→ EXERCISE DETAILS:
All lines from the one containing "Toggle the edit" through the last line of the listing should be given again exactly, with no pictures.

→ PROVIDED DATA:
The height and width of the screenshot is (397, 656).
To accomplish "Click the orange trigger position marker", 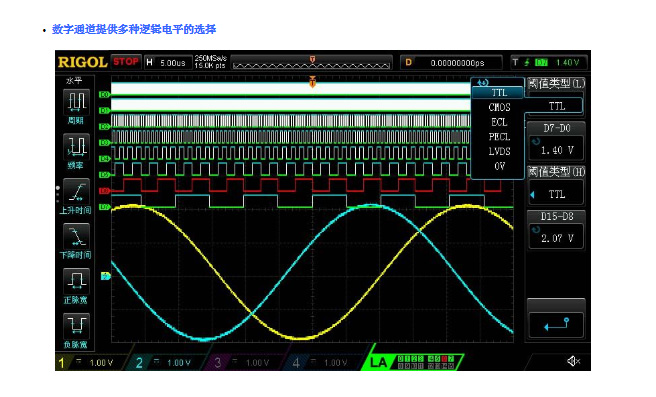I will coord(312,82).
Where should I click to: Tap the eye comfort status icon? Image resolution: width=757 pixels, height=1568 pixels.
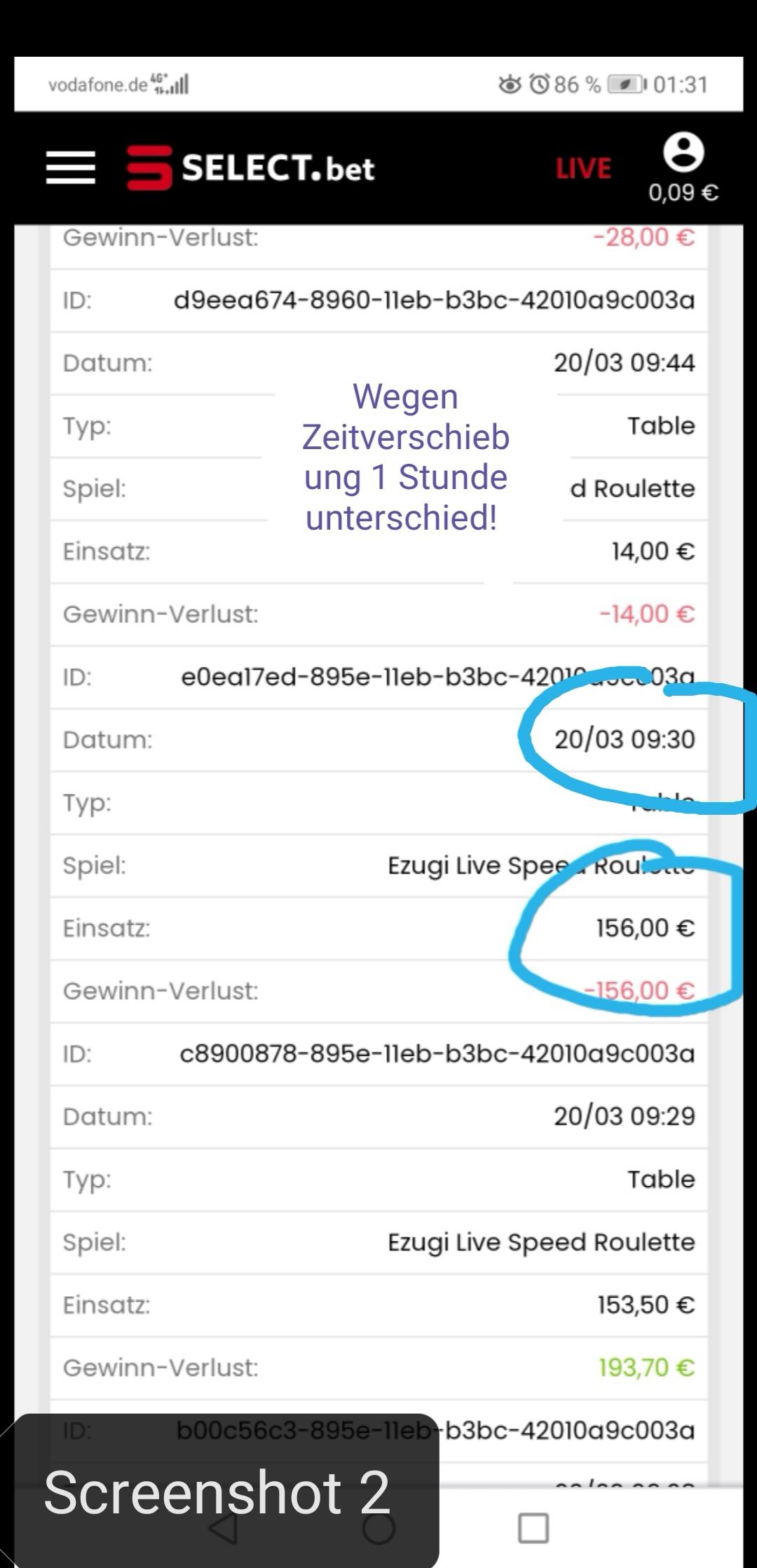point(510,85)
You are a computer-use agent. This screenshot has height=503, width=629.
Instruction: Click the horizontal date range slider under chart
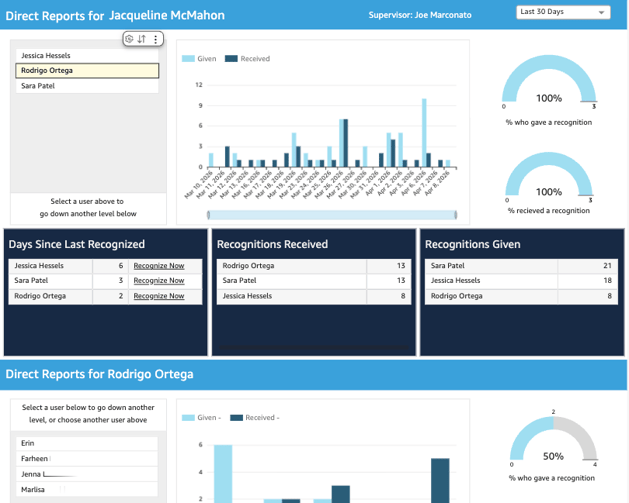click(331, 215)
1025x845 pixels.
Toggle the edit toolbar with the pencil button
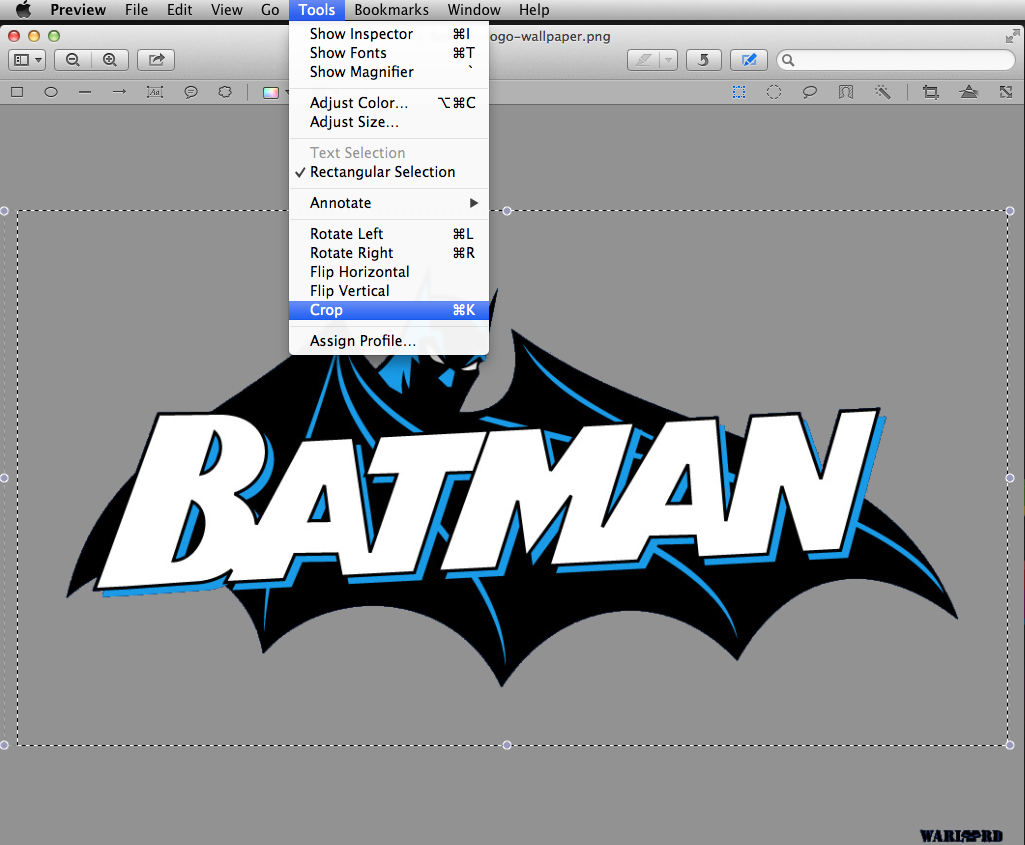(749, 60)
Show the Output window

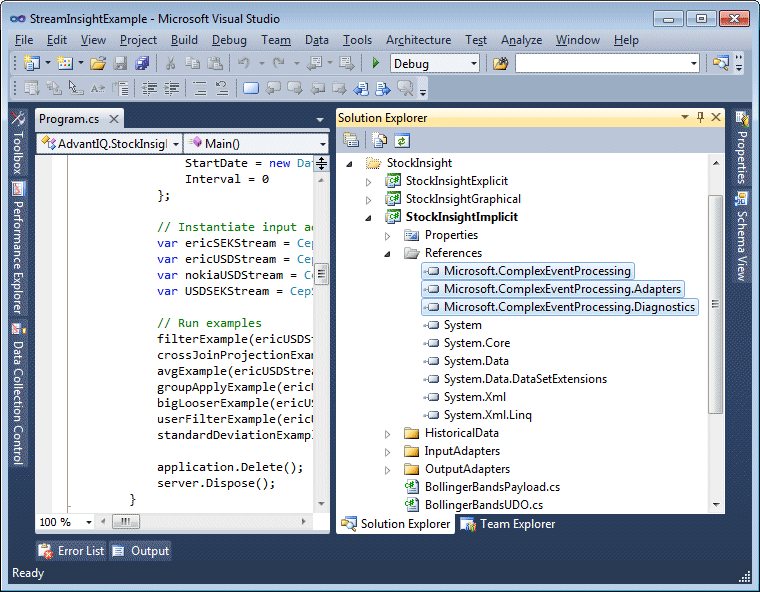tap(140, 550)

→ WRITTEN REPLY:
Toggle the edit toolbar with the pencil button
(749, 60)
Show the Output window

tap(140, 550)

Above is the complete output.